Runtuhnya kesepakatan €867 juta untuk mengekang deforestasi Indonesia telah mengungkap masalah dengan inisiatif iklim yang didukung PBB.
Mekanisme REDD+ dibentuk untuk menyediakan pendanaan publik dan swasta untuk membantu negara-negara berkembang mengurangi deforestasi. Bentuk degradasi lingkungan ini menyebabkan lebih dari delapan persen emisi karbon dioksida global setiap tahun.

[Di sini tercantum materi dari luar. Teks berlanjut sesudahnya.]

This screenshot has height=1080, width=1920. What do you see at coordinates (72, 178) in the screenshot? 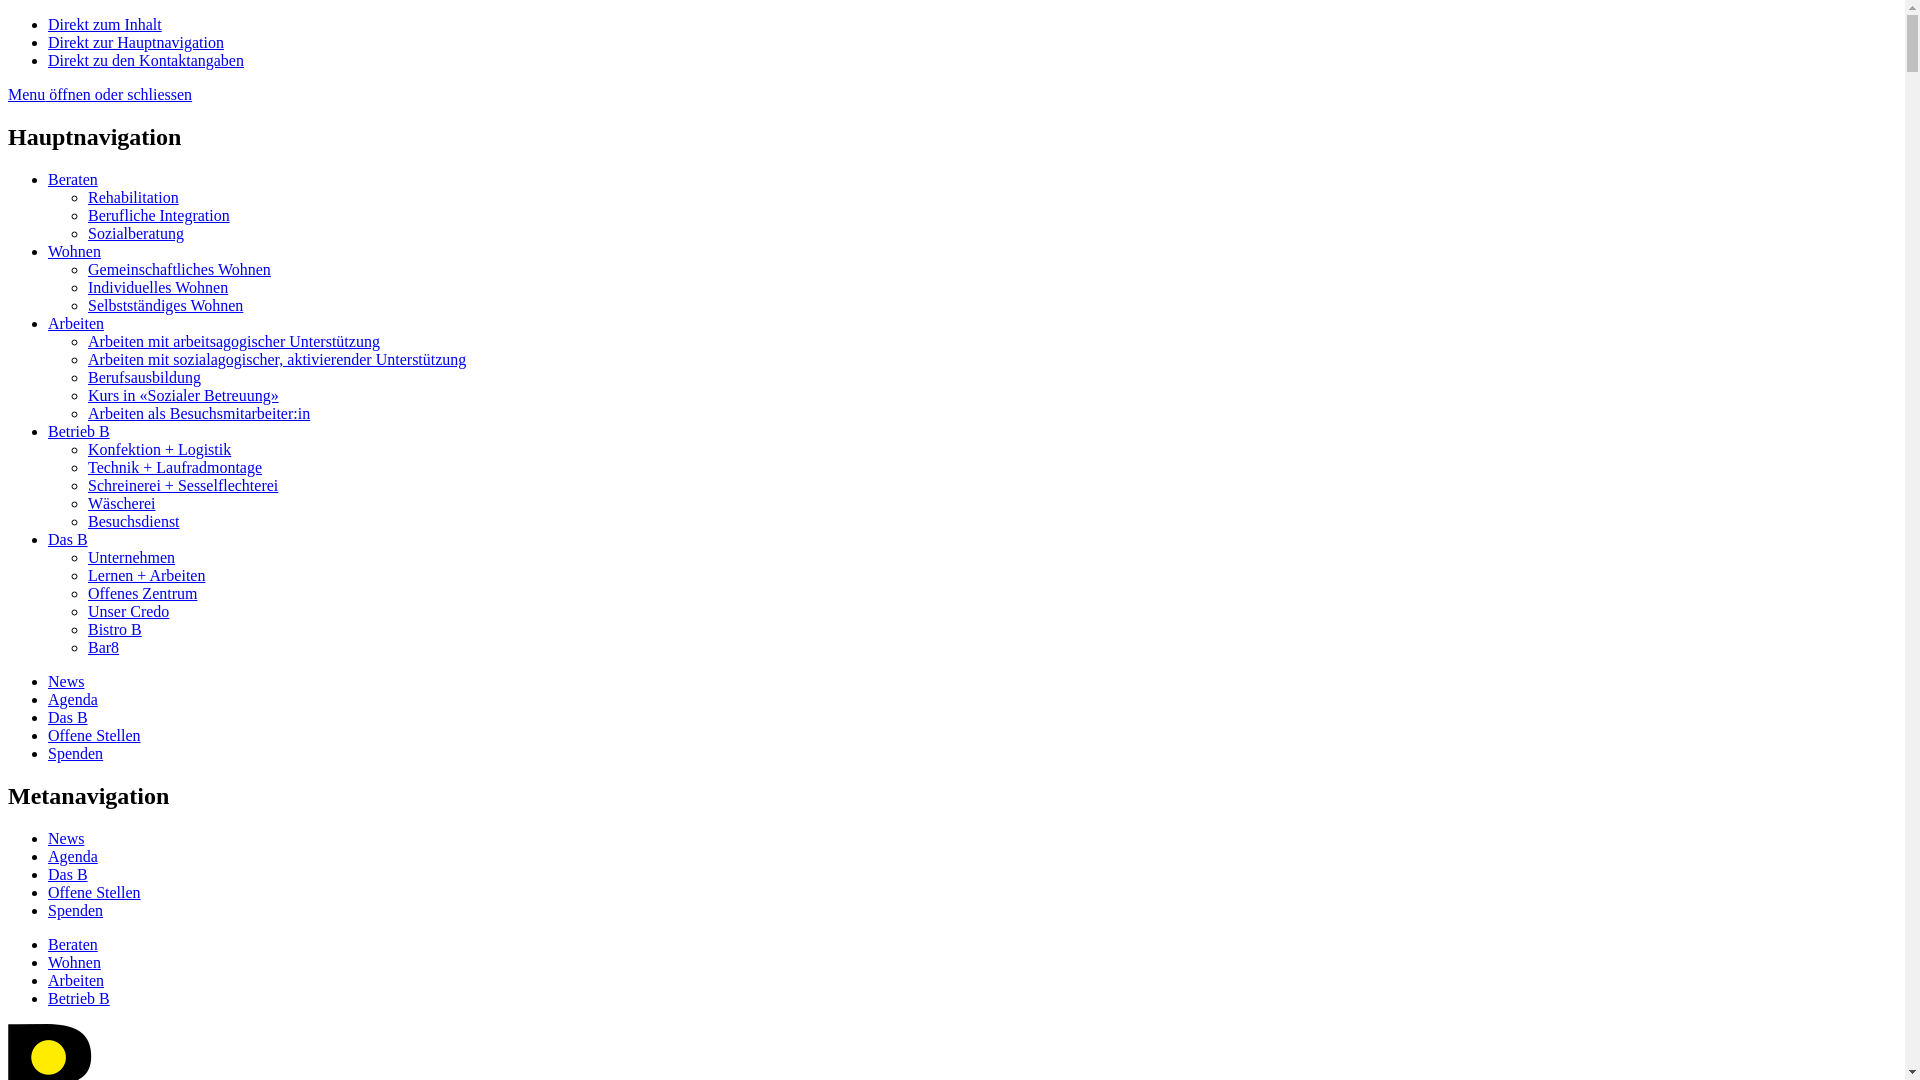
I see `'Beraten'` at bounding box center [72, 178]. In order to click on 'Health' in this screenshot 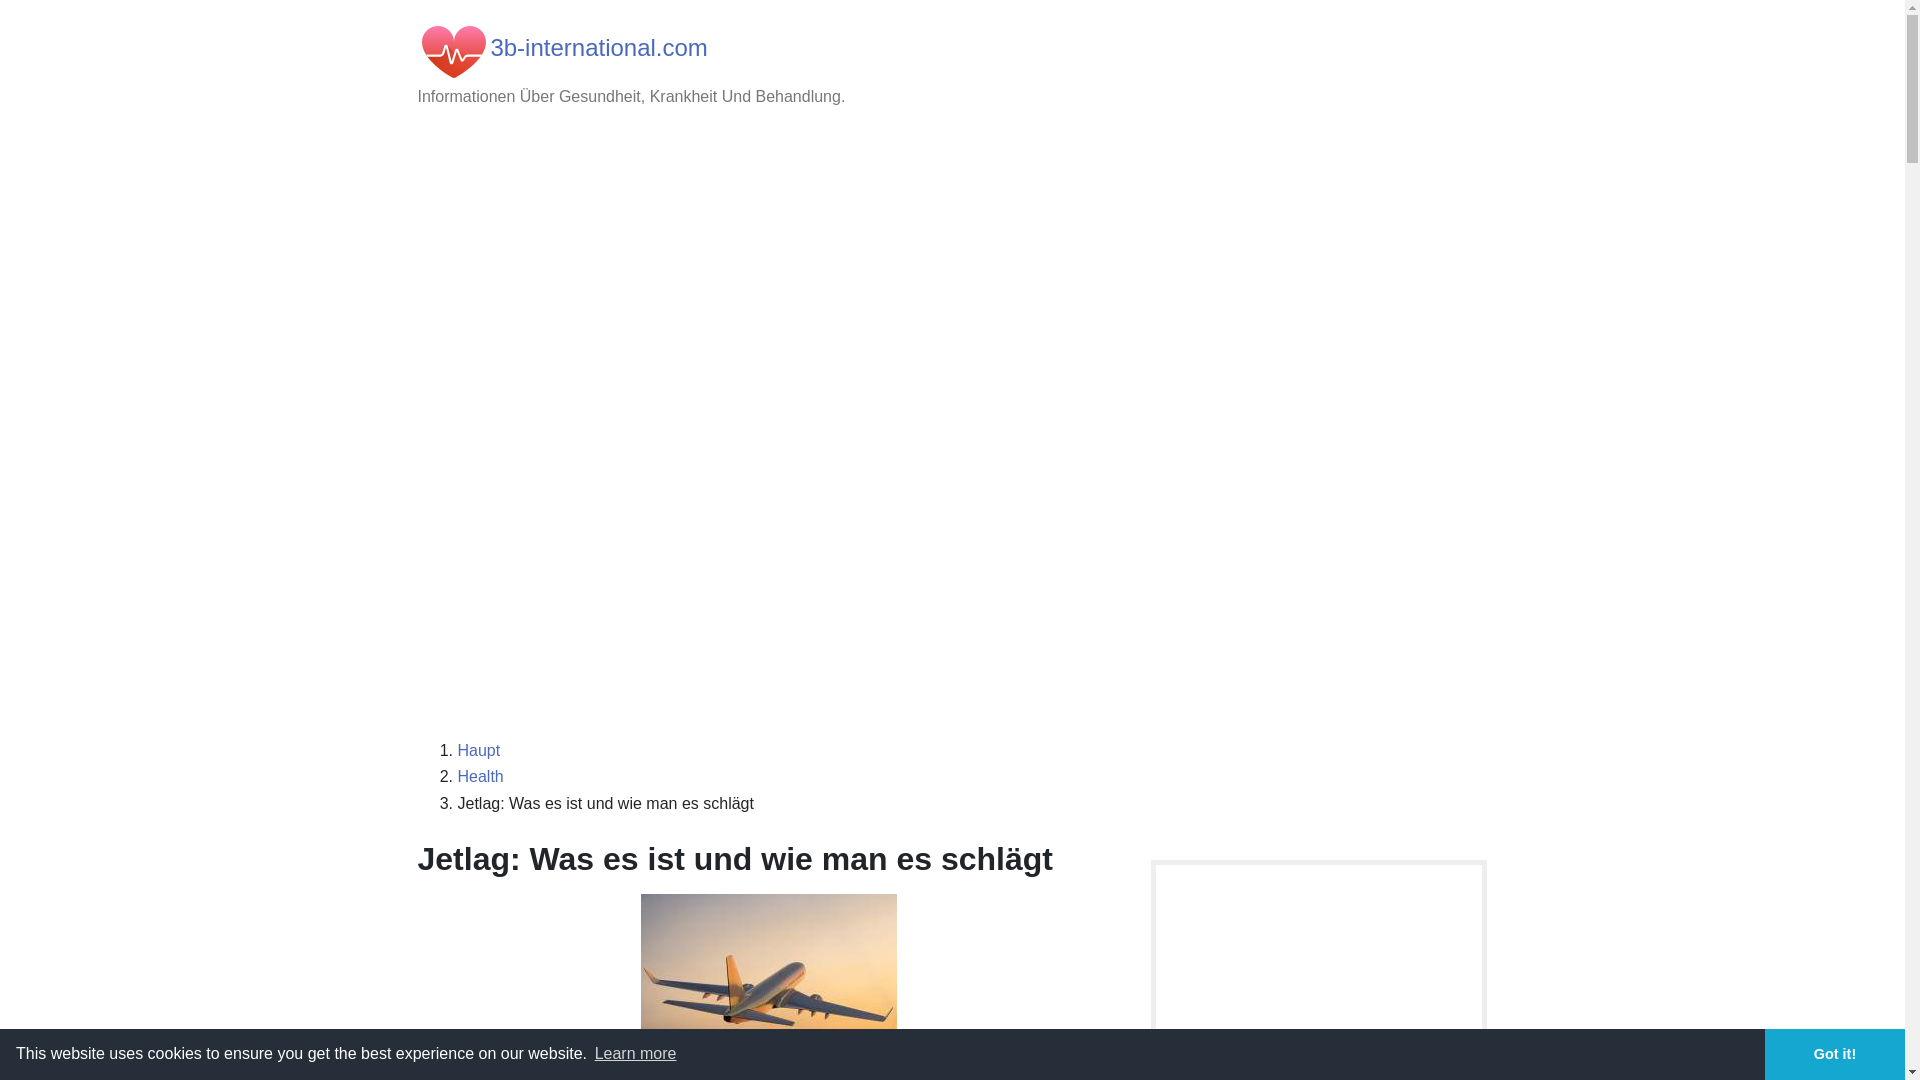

Ratusan proyek di seluruh dunia telah muncul sebagai bagian dari inisiatif ini selama sepuluh tahun terakhir. Ini berkisar dari program tingkat nasional yang didukung oleh pemerintah asing hingga program swasta yang menghasilkan “kredit karbon” yang dijual kepada perusahaan yang ingin mengimbangi emisi.
Namun inisiatif tersebut dihantui oleh kontroversi. Para pemerhati lingkungan mengatakan proyek-proyek di negara-negara seperti Kamboja, Peru dan Republik Demokratik Kongo telah gagal melibatkan masyarakat lokal dan memberikan manfaat yang dijanjikan.
Indonesia, rumah bagi kawasan hutan tropis terbesar ketiga di dunia, mendapatkan kesepakatan €867 juta dengan Norwegia bulan lalu setelah menerima hanya sebagian kecil dari uang tersebut.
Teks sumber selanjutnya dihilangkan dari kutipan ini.